Sample interval. Default: '0s' or '-1s' (1 integration at a time). Examples: timebin='30s', '10' means '10s' (*** not yet implemented)


Minimum number of unflagged visibilities for estimating the scatter. Selected visibilities for which the weight cannot be estimated will be flagged. Note that minsamp is effectively at least 2 if dorms is False, and 1 if it is True.


Select fields in mosaic. Use field id(s) or field name(s). [go listobs to obtain the list id's or names] Default: '' = all fields. If field string is a non-negative integer, it is assumed to be a field index otherwise, it is assumed to be a field name. Examples: field='0~2', field ids 0,1,2; field='0,4,5~7', field ids 0,4,5,6,7; field='3C286,3C295', field named 3C286 and 3C295; field = '3,4C*', field id 3 and all names starting with 4C.


Select spectral window/channels. Default: '' => all spectral windows and channels. Examples: spw='0~2,4', spectral windows 0,1,2,4 (all channels); spw='0:5~61', spw 0, channels 5 to 61; spw='<2', spectral windows less than 2 (i.e. 0,1); spw='0,10,3:3~45', spw 0,10 all channels, spw 3, channels 3 to 45; spw='0~2:2~6'; spw 0,1,2 with channels 2 through 6 in each; spw='0:0~10;15~60'; spectral window 0 with channels 0-10,15-60; spw='0:0~10,1:20~30,2:1;2;3'; spw 0, channels 0-10, spw 1, channels 20-30, and spw 2, channels, 1,2 and 3.


Select data based on antenna/baseline. Default: '' (all). If antenna string is a non-negative integer, it is assumed to be an antenna index, otherwise, it is considered an antenna name. Examples: antenna='5&6'; baseline between antenna index 5 and index 6; antenna='VA05&VA06', baseline between VLA antenna 5 and 6; antenna='5&6;7&8', baselines 5-6 and 7-8; antenna='5', all baselines with antenna index 5; antenna='05', all baselines with antenna number 05 (VLA old name); antenna='5,6,9', all baselines with antennas 5,6,9 index numbers.
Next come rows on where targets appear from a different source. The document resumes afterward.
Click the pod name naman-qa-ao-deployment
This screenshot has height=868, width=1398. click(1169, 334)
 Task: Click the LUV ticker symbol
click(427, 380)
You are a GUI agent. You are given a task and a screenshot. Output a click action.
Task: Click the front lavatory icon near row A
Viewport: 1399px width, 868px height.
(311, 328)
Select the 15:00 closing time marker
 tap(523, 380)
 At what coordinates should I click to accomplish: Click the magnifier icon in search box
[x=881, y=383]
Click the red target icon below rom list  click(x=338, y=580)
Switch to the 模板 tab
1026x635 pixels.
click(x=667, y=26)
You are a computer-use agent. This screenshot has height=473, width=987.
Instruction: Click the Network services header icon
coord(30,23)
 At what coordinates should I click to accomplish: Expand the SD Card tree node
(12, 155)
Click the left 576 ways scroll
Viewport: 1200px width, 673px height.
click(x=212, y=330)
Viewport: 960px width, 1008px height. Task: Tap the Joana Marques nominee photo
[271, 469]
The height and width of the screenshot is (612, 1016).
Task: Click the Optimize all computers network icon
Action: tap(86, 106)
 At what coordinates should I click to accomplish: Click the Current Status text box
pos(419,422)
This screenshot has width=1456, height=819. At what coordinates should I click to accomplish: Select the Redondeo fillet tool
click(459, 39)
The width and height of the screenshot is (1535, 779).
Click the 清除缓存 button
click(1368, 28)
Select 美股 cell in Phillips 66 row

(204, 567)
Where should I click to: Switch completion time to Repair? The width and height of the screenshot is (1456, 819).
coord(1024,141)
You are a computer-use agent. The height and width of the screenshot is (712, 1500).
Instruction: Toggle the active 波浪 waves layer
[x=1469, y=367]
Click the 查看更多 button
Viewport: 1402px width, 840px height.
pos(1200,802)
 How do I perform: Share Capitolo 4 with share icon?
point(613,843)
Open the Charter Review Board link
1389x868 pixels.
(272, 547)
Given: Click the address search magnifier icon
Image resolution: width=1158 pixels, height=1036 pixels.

Select data based on time range. Default: '' (all). Examples: timerange = 'YYYY/MM/DD/hh:mm:ss~YYYY/MM/DD/hh:mm:ss';

NOTE: if YYYY/MM/DD is missing date defaults to first day in data set.

timerange='09:14:0~09:54:0' picks 40 min on first day; timerange='25:00:00~27:30:00' picks 1 hr to 3 hr 30min on NEXT day; timerange='09:44:00' pick data within one integration of time; timerange='>10:24:00' data after this time.


Scan number range. Default: '' (all). Examples: scan='1~5'. Check 'go listobs' to insure the scan numbers are in order.


Select by scan intent (state). Case sensitive. Default: '' = all. Examples: intent = 'CALIBRATE_ATMOSPHERE_REFERENCE'; intent = 'calibrate_atmosphere_reference'.upper() same as above. Select states that include one or both of CALIBRATE_WVR.REFERENCE or OBSERVE_TARGET_ON_SOURCE; intent = 'CALIBRATE_WVR.REFERENCE, OBSERVE_TARGET_ON_SOURCE'


(Sub)array number range. Default: ''=all.


Select correlations, e.g. 'RR, LL' or ['XY', 'YX']. Default '' (all).

NOTE: In CASA v4.5, non-trivial correlation selection has been disabled since it was not working correctly, and it is likely undesirable to set the weights in a correlation-dependent way.



Select by observation ID(s). Default: '' = all.


Which data column to calculate the scatter from. Default: datacolumn='corrected'. Examples: datacolumn='data'. Options: 'data', 'corrected', 'model', 'float_data'

NOTE: 'corrected' will fall back to DATA if CORRECTED_DATA is absent.